Sin embargo, la paz tiene sus condiciones. A menos que se
cumplan, el ideal de la paz no pasa de ser un mero deseo sin
posibilidades de realización. ¿Cuáles son las condiciones de la paz?
Islas 32.7 señala la más importante de ellas: la justicia. Dice: “Y el
efecto de la justicia será paz; y la labor de la justicia, reposo y
seguridad para siempre”. La paz se relaciona con la justicia como el
fruto con el árbol que lo produce. Donde no hay justicia, no puede
haber paz. La injusticia y la paz no pueden coexistir.
Recordemos que el profeta Isaías habla desde una situación de
injusticia y opresión. Las clases dirigentes se han corrompido y están
usando su poder para explotar a los pobres. Son “rebeldes y amigos
de bandidos. Todos se dejan comprar con dinero y buscan que les
hagan regalos” (Is. 1.23). Su tarea, dada por Dios, es hacer el bien,
esforzarse en hacer lo que es justo, ayudar al oprimido, hacer justicia
al huérfano, defender los derechos de la viuda (cf. 1.17). En lugar de
ello, están ocupados comprando casas y acumulando tierras “hasta
no dejar a nadie más... como si fueran los únicos en el país” (Is. 5.8).
Han reemplazado el respeta a la ley de Dios por asesinatos y la
justicia por gritos de dolor (cf. Is. 5.7). Han dictado leyes injustas y
decretos intolerables y “no hacen justicia a los débiles ni reconocen
los derechos de los pobres... explotan a las viudas y roban a los
huérfanos” (cf, Is. 10.1, Z). Y no se puede esperar justicia del sistema
judicial, ya que “acusan de crímenes a otros, y ponen trampas al
juez, y con engaños niegan justicia al inocente” (Is. 29.21).
La injusticia es pan de cada día. Sin embargo, la injusticia no
viene sola. Donde hay olvido de la justicia, reina la anarquía. “La
situación será tal en el pueblo, que unos a otros, aun entre amigos se
atacarán. Los jóvenes la emprenderán contra los viejos, los
despreciados contra la gente importante” (Is. 3.5). La ley y el orden
son esenciales para el bienestar de cualquier sociedad. Pero cuando
se los invoca para defender intereses creados, la ilegalidad y el
desorden se institucionalizan y, como resultado, se destruyen los
fundamentos morales de la sociedad. Como racionalizaciones para
justificar a los opresores, la ley y el orden inevitablemente pierden el
respecto de parte de los oprimidos, las víctimas del sistema que los
invoca. Los valores éticos pierden entonces vigencia y se crea una
situación como aquella que el profeta describe cuando dice: “¡Ay de
ustedes, que llaman bueno a lo malo, y malo a lo bueno; que
convierten la luz en oscuridad, y la oscuridad en luz; que convierten
lo amargo en dulce, y lo dulce en amargo!” (Is. 5.20). Se pierde toda
noción del bien y el mal, y el caos social toma control de la situación.
-=-=-
Tareas a realizar:
1. Copia de nuevo el fragmento sobre la paz y la justicia, empezando por "Sin embargo, la paz" y siguiendo hasta "no pueden coexistir.", y sustituye "árbol" por "olivo".
2. Responde estas preguntas a partir del fragmento sobre la paz y la justicia:
(a) ¿Cuál es la más importante de las condiciones de la paz?
(b) ¿Qué usan las clases dirigentes para explotar a los pobres?
(c) ¿Qué reina donde hay olvido de la justicia?
El listado que viene a continuación es material independiente del fragmento sobre la paz y la justicia.

Extracto de datos:
-=-=-
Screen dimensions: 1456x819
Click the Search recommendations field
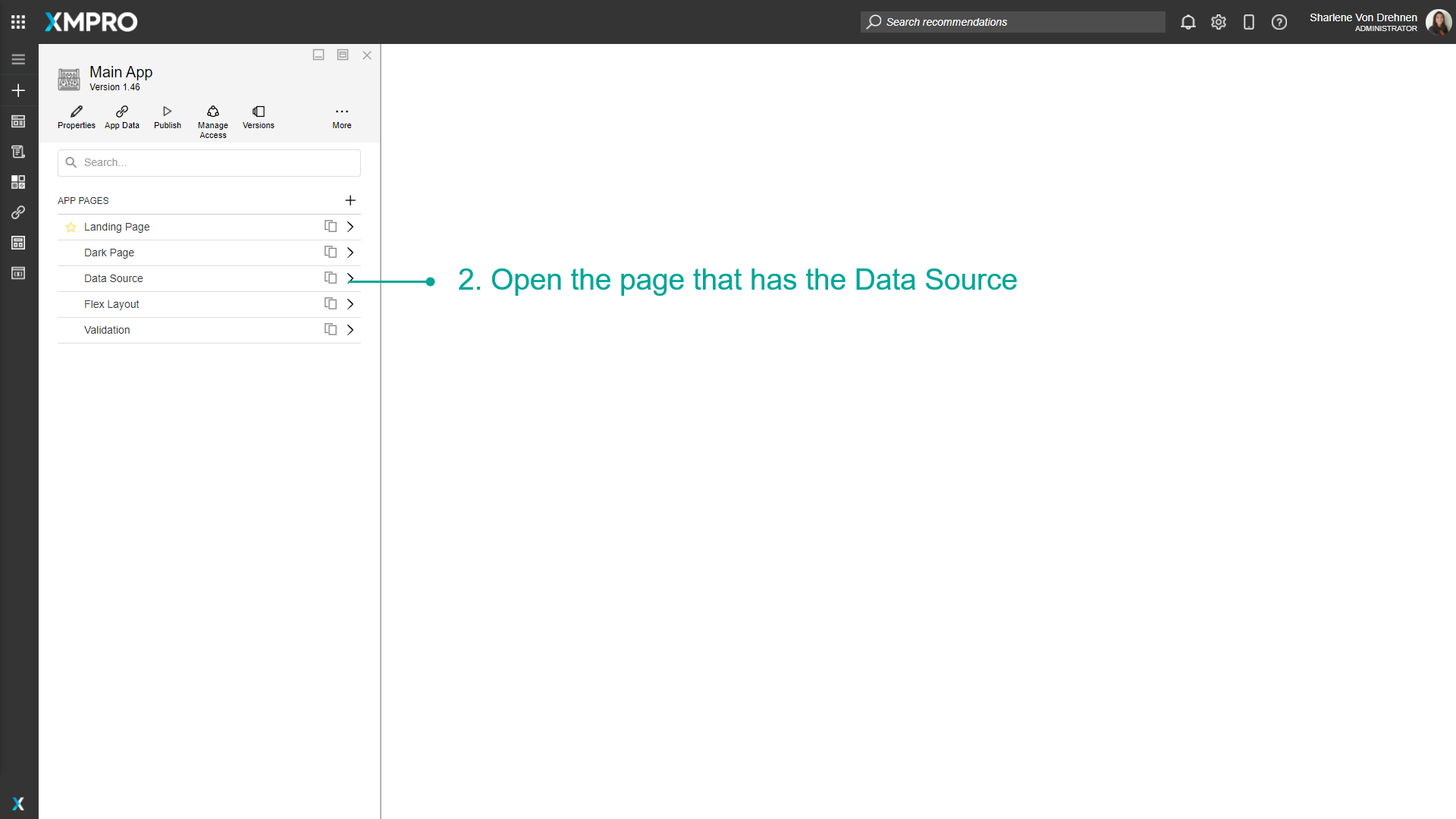pyautogui.click(x=1012, y=22)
-=-=-
Resultados esperados:
1.
Sin embargo, la paz tiene sus condiciones. A menos que se
cumplan, el ideal de la paz no pasa de ser un mero deseo sin
posibilidades de realización. ¿Cuáles son las condiciones de la paz?
Islas 32.7 señala la más importante de ellas: la justicia. Dice: “Y el
efecto de la justicia será paz; y la labor de la justicia, reposo y
seguridad para siempre”. La paz se relaciona con la justicia como el
fruto con el olivo que lo produce. Donde no hay justicia, no puede
haber paz. La injusticia y la paz no pueden coexistir.

2.
(a) La justicia.
(b) Su poder.
(c) La anarquía.